Dans l'Agenda Culturel EBLOUISSANTE SAINTE CÉCILE

2022-06-11

Zeina Saleh Kayali
Faire de la musique aujourd’hui au Liban tient de l’héroïsme. Et cet héroïsme, cette extraordinaire énergie, ce souffle, Yasmina Sabbah n’en manque pas. Elle arrive, régulièrement, quelles que soient les circonstances, à monter, avec le chœur de l’USJ et l’orchestre Philharmonique du Liban, des programmes musicaux d’une grande exigence. C’était encore le cas vendredi soir avec la Missa Cellensis dite Missa Sanctae Caecilia de Joseph Haydn (1732-1809) où la cheffe et les deux formations, vocale et instrumentale, étaient accompagnées par un remarquable quatuor de solistes, Paula Jeckstadt, soprano, Sofia Pavone, alto, Haitham Haidar, ténor et Simon Duus, basse.
Si les messes représentent la part la plus profondément inspirée de l’œuvre de Haydn, la Missa Sanctae Caeciliae est de loin la plus originale, la plus fougueuse, la plus démesurée de toutes. En 1766 le compositeur a 34 ans. Il s’agit de l’une des plus importantes dates de sa vie : il est nommé Maître de Chapelle du prince Esterhazy au service duquel il demeurera durant toute sa carrière. A peine entré en fonction, sa première décision est de composer la Missa Sanctae Caeciliae, la plus vaste et décoiffante de toutes ses messes, où il veut prouver tout ce dont son génie est capable.

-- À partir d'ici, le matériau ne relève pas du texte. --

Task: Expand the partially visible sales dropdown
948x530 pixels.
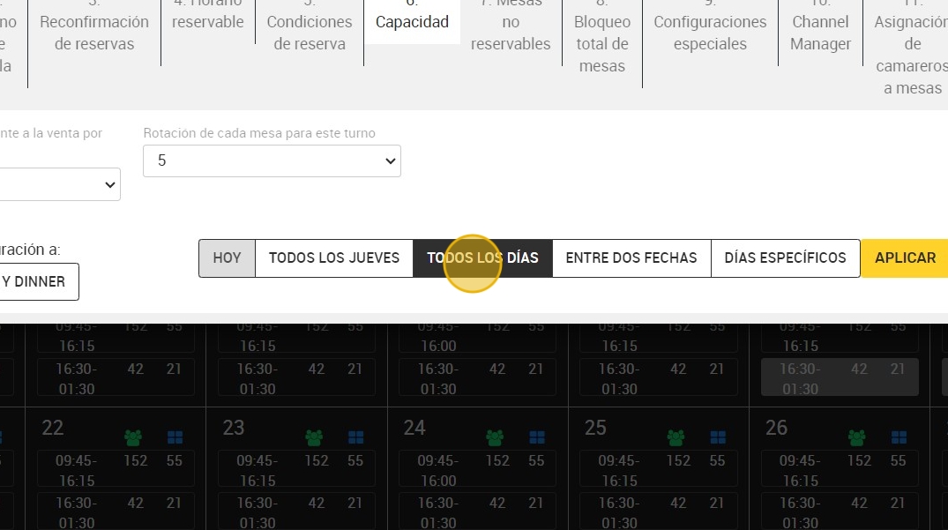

Il prend soin de diversifier son langage musical tout en restant au plus près de l’ordinaire de la messe. Les lignes mélodiques correspondent à une dynamique qui s’intensifie au fur et à mesure que se déroule l’œuvre : ardeur des tempi, rayonnement des parties chorales, vivacité des mouvements fugués, technique de l’opéra avec l’alternance des airs et des récitatifs.



Chœur et orchestre aux sonorités opulentes, ne font qu’un sous la lumineuse direction de Yasmina Sabbah. Cette œuvre nécessite un engagement total et subtil. L'interprétation traduit le texte de manière naturelle et sert ainsi le caractère théâtral de cette musique à la fois pure et sophistiquée. Par moments, une rare intensité et soudain une envolée extraordinaire. Charisme des solistes qui sont émouvants avec ce qu’il faut d’emportement expressif et chœur qui marie en juste adéquation les moments doux et forts. L’orchestre resplendit de couleurs sous la menée extrêmement précise de la cheffe. De part en part, l’oreille est séduite par la qualité de la réalisation, tant en ce qui concerne l’intonation que la souplesse de la phrase, l’équilibre entre les lignes et le relief apporté au texte musical, le tout dans un sentiment général porté de l’intérieur par l’exaltation. Public attentivement concentré dans l’écoute, avant une fin d’applaudissements sans fins. Et tellement mérités.